Gmina żydowska istniała w Tykocinie od 1522 r. W XVII i XVIII wieku była jednym z najważniejszych skupisk Żydów na Podlasiu. Przed II wojną światową społeczność żydowska Tykocina liczyła około 2 tys. osób, co stanowiło wówczas około połowy ludności miasteczka.
Gmina przestała istnieć po tragedii w Lesie Łopuchowskim. 24 sierpnia 1941 r. Niemcy wydali zarządzenie, by Żydzi z Tykocina następnego dnia rano zebrali się na rynku. Całą noc starszyzna gminy naradzała się, co zrobić w tej sytuacji. Doszła do wniosku, że trzeba jednak poddać się zarządzeniu.
Rano 25 sierpnia do Tykocina przyjechało specjalne komando niemieckie. Rynek został otoczony, a hitlerowcy przeprowadzili selekcję zebranych tam osób.
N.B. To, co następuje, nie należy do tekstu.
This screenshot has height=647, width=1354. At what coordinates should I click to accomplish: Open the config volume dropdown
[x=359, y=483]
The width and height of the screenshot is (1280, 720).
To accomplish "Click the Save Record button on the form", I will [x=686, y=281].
Kobiety i dzieci zostały od razu wywiezione ciężarówkami w kierunku wsi Łopuchowo, a mężczyzn ustawiono w kolumnę i popędzono piechotą do miejscowości Zawady. Dopiero tam zostali załadowani na ciężarówki i wywiezieni do lasu.
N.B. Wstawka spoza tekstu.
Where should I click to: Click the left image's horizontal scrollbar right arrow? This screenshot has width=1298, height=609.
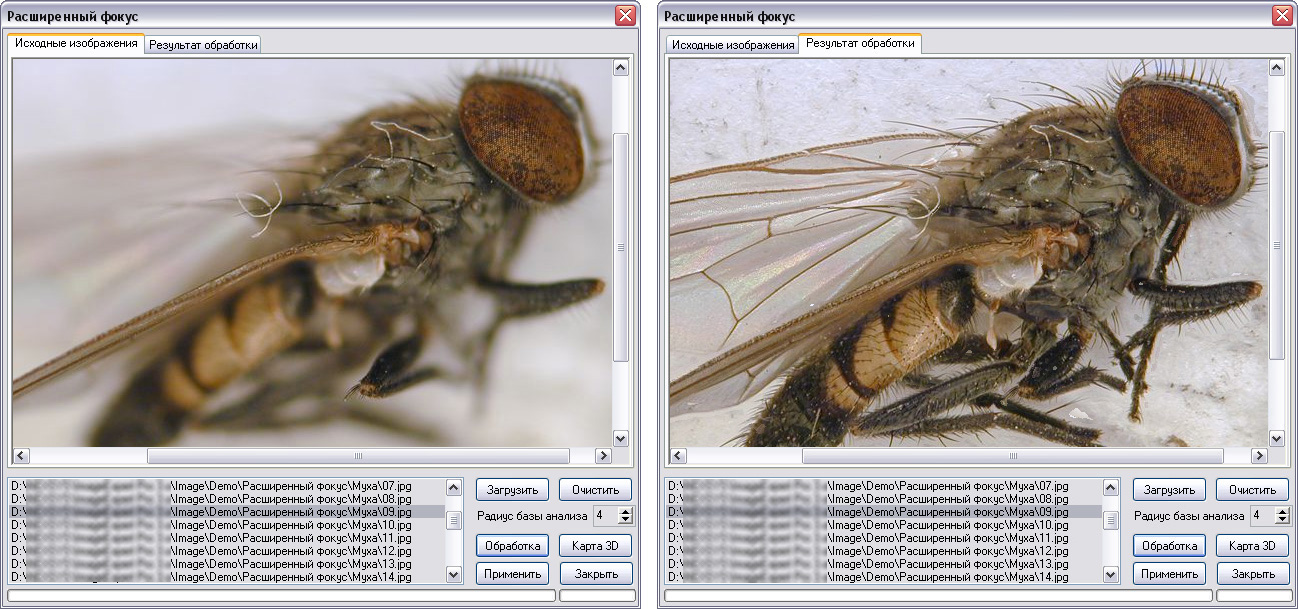603,455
Według relacji nielicznych osób, którym udało się przeżyć tykociński Holokaust, od serii z karabinów maszynowych pierwszego dnia zginęło 1,7 tys. osób, część wrzucono do dołów żywcem. Następnego dnia Niemcy przeprowadzili rewizje w domach Żydów w Tykocinie. Zamordowano - w taki sam sposób jak pierwszego dnia - około 700 osób, które również zostały zasypane w dole. Do kopania dołów i ich zasypywania zmuszona została okoliczna ludność.
Nazwiska pomordowanych są odnotowane w specjalnej książce im poświęconej, wydanej przed laty. Jest tam lista członków 503 rodzin. Od śmierci, uciekając wcześniej z miasteczka, uratowało się ok. 150 osób, wojnę przeżyło 21.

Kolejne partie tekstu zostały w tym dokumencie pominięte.